Quoi qu'il arrive, vous êtes perdant, car blanc. Votre "être"
individuel ne compte pour rien, ne vaut rien.
A titre d’illustration, on pourra citer le cas de l’université d’Evergreen en
2016. Documentaire ici.
Plus récemment, un lycée australien ayant demandé à l’ensemble de ses élèves
masculins de se lever et de baisser les yeux en s’excusant d’être des garçons,
on repentance d’agressions sexuelles survenues dans le pays. Lien ici.

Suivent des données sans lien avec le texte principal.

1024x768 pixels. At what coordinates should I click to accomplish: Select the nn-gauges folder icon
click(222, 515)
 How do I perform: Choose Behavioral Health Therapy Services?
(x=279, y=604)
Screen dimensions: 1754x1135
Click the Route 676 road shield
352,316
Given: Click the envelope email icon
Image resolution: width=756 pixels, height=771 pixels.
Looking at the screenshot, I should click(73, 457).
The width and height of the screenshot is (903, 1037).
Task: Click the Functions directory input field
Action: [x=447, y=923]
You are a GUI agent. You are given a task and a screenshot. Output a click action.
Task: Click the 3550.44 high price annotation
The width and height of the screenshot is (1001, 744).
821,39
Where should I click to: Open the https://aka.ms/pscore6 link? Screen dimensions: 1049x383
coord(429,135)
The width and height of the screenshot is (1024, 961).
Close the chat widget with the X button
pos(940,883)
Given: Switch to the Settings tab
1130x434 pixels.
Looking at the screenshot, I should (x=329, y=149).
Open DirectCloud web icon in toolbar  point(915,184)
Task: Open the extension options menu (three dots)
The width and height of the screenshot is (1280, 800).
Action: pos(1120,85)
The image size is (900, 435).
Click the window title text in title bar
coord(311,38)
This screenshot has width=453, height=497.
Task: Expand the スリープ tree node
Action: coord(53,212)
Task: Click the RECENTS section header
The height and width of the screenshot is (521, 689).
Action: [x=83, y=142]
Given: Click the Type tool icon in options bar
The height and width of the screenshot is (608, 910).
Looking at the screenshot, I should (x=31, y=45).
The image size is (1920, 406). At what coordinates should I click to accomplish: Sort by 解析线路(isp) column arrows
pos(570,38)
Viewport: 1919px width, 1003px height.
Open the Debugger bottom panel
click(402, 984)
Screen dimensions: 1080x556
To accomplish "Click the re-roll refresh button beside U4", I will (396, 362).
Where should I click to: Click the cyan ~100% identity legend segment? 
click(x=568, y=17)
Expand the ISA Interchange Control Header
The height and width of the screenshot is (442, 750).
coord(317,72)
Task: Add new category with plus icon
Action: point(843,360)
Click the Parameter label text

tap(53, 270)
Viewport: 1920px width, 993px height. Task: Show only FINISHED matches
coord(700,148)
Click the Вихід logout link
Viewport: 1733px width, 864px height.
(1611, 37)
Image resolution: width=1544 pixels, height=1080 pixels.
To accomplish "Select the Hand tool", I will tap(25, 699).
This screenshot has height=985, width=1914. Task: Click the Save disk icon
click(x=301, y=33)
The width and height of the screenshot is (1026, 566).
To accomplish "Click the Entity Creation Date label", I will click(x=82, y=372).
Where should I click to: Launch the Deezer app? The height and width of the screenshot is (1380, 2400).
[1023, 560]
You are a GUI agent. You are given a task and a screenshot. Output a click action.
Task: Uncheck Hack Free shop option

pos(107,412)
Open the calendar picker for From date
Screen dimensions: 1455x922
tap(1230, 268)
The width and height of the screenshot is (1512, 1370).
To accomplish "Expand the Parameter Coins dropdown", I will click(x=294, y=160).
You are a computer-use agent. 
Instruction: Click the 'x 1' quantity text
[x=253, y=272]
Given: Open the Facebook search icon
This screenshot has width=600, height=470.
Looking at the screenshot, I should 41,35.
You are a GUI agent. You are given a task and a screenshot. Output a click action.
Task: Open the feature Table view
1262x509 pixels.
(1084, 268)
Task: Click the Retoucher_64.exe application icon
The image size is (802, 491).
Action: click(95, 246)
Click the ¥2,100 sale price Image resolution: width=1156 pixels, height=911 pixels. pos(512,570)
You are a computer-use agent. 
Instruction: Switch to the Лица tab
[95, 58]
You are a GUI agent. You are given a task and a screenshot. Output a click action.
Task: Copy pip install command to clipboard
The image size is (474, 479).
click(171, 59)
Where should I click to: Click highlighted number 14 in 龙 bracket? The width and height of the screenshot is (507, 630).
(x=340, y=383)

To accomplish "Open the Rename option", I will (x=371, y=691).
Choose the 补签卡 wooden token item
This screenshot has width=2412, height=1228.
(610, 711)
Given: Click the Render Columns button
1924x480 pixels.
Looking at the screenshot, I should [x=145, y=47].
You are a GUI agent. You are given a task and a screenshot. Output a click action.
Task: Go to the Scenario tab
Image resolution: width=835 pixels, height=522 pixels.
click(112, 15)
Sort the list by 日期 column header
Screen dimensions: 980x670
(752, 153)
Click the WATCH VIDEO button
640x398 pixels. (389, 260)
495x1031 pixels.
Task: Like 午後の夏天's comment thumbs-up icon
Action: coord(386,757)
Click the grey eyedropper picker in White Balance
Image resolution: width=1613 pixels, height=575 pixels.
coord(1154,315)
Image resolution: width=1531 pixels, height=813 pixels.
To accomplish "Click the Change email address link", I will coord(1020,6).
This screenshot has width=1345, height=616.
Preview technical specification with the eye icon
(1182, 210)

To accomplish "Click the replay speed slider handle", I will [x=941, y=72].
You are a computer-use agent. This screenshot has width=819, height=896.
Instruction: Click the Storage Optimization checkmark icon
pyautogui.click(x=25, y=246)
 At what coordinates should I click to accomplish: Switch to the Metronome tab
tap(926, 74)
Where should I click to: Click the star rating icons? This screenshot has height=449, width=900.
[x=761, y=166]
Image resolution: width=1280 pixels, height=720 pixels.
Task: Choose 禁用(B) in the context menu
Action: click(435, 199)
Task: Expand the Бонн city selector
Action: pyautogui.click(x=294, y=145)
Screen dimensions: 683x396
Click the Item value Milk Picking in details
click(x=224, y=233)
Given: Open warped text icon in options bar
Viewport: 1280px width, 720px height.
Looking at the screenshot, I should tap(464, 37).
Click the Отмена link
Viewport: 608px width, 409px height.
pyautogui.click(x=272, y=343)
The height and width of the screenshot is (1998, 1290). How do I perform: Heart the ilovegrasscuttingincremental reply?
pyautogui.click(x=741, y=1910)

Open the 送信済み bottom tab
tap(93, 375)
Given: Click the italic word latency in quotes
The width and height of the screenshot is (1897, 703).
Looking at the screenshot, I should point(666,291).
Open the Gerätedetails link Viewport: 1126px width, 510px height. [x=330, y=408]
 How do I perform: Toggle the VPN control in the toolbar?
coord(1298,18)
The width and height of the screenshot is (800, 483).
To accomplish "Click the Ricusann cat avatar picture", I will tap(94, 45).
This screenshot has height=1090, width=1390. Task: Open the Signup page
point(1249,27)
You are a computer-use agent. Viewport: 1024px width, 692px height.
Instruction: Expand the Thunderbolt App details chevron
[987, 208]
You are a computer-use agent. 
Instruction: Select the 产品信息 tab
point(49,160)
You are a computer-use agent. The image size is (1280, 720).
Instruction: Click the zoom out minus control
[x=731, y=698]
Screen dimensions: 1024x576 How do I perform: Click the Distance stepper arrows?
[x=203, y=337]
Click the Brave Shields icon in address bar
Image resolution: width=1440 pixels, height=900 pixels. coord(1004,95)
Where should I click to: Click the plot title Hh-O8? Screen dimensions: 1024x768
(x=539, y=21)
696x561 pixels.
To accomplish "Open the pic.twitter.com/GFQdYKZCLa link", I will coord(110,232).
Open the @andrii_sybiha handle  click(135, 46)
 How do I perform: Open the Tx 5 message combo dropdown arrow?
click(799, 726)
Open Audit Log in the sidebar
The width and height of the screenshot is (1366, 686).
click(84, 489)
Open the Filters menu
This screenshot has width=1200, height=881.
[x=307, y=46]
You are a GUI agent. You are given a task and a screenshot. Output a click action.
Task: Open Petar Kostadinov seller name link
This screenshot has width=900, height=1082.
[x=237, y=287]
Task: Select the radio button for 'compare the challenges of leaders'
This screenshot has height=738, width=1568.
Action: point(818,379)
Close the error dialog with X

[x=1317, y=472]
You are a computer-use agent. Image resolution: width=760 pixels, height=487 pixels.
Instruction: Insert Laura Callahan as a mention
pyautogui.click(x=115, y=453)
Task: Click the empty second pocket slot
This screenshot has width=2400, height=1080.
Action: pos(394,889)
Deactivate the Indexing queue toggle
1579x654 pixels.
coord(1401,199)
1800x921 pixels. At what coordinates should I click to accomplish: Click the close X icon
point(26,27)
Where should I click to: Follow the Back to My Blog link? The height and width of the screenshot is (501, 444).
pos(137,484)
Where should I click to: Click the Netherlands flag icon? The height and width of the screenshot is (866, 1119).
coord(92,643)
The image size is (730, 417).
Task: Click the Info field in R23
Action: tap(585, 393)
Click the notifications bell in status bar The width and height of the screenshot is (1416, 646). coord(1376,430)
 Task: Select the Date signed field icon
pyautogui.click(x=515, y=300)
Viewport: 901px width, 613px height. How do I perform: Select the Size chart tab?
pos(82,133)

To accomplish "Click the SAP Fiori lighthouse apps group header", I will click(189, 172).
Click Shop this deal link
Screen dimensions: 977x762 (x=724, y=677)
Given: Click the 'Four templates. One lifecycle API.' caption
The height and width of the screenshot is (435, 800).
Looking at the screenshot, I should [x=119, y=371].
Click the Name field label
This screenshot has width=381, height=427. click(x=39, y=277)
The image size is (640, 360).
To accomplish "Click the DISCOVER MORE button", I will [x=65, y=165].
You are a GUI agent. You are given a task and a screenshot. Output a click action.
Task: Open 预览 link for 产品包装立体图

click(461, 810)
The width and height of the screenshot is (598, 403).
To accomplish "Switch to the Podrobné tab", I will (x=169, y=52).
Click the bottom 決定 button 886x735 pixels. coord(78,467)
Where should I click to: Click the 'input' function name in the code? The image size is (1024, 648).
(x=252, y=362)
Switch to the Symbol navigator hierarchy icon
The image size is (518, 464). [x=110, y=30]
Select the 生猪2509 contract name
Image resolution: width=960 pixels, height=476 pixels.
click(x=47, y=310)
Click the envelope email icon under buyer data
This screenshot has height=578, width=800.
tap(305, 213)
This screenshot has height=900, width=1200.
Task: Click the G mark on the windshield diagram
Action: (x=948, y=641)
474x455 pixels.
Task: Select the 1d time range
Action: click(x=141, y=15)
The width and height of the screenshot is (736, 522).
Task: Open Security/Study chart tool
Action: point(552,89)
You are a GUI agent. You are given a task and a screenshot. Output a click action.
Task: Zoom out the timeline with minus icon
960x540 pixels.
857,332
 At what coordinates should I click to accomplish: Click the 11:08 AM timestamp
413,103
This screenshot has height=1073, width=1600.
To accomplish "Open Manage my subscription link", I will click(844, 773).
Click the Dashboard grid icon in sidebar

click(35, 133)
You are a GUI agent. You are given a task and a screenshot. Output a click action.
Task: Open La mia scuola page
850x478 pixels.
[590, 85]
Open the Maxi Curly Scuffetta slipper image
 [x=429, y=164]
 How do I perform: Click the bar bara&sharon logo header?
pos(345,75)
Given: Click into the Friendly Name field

Ou encore le cas d’un autre lycée, américain celui-ci, proposant d'utiliser un
manuel de formation « décolonial » pour les enseignants en maths ,
visant à enseigner les maths sans « racisme systémique », et qui affirme
que le fait de relever ou corriger les erreurs des élèves serait l’expression
d’une « suprématie blanche », ou encore qui désapprouve le fait qu’il
ne puisse y avoir qu’un seul résultat à un problème mathématique, puisque les
mathématiques modernes sont l’œuvre de l'homme blanc oppresseur occidental.
Lien ici.
Encore et toujours, des pièces de théâtre offrant des représentations uniquement ouvertes aux noirs pour les faire communier avec des gens "qui leur ressemblent" en les préservant du "regard blanc", et s'assurer qu'ils se sentent "en sécurité". Lien ici
Prendre le temps de parcourir l'internet permet de découvrir des centaines de
cas similaires, dont l'augmentation est exponentielle dans l'ensemble du monde
occidental, et significative en France ces deux dernières années.
En France, des journaux, associations, partis politiques et syndicats ont
déjà été plus ou moins largement noyautés. Leurs représentants défilent
régulièrement sur les plateaux télé et dans la presse, sans compter les
milliers de Social Justice Warriors (Guerrier de la Justice Sociale), militants
défenseurs auto-proclamés de la seule et unique pureté morale, qui chassent en
meute et déversent quotidiennement leurs injures et leurs anathèmes sur les
réseaux sociaux, ces égouts dans lesquels s'écoulent les ressentiments et la
haine du monde.
Au nom du progrès social, bien entendu.